Юн г говорил, что любой миф несет в себе важные психологические истины. Отсюда следует, что американскому обществу отнюдь не безразлично, какой серией «Бэтмена» оно увлекается. Впрочем, куда важнее его общая расположенность к мифологическому сознанию, к поп-религии. Сила ее в том, что она поддерживает существование параллельной вселенной искусства — пространство мифа, где, как указывал все тот же Станислав Лем, мир всегда либо дружествен, либо враждебен герою. Здесь, в темных зрительных залах наших храмов, мы находим убежище от подлинного, то есть безразличного, мира, просто не замечающего присутствия человека. Мир, лишенный умысла, кажется столь чужим и холодным, что, может быть, наша экологическая агрессия лишь попытка дать ему о себе знать, вызвать его реакцию.

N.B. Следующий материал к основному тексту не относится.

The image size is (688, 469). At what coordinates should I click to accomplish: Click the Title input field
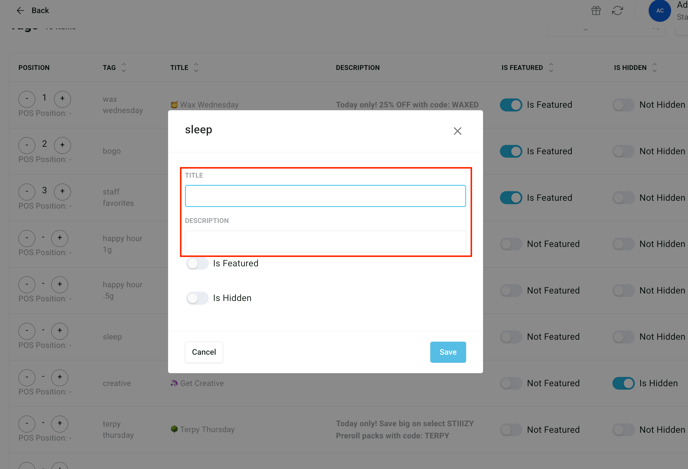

Вселенная, подчиняющаяся второму закону термодинамики, движется к распаду, к энтропии — организованная энергия преобразуется в неорганизованную, порядок сменяется анархией. Мифы поп-арта, иллюзорные чудеса поп-религии — одна из немногих преград на этом безнадежном пути сползания в хаос.
На фоне народа
Хоть и не сразу, но ощущается нелепость словосочетания «массовая культура». Что-то с этим не так. Ведь культура — это нечто вроде озонового слоя, защищающего нас от голой природы. Культура, как воздух, не может не принадлежать массам.
Уничижительный характер термина связан скорее со способом производства культуры, чем ее потребления. Образ фабрики, открывшей путь в современную цивилизацию, по-прежнему тиранит наше воображение, хотя само конвейерное производство маскируется нынче куда более затейливо, заменяя индустрию сервисом.
И все же суть «фабричной» идеи, основанной на нашей взаимозаменяемости, остается прежней: мир рассчитан на одинаковых людей, с простыми, алгоритмующимися потребностями, которые так просто и удобно удовлетворять конвейеру. Только благодаря ему современная жизнь приобрела специфическое качество — дешевизну. Автоматизация охватила все сферы — быт, досуг, туризм, кухню, секс. Все составляется из готовых, фабричного изготовления блоков, как телевизор или компьютер. Даже чинить ничего не надо, только менять.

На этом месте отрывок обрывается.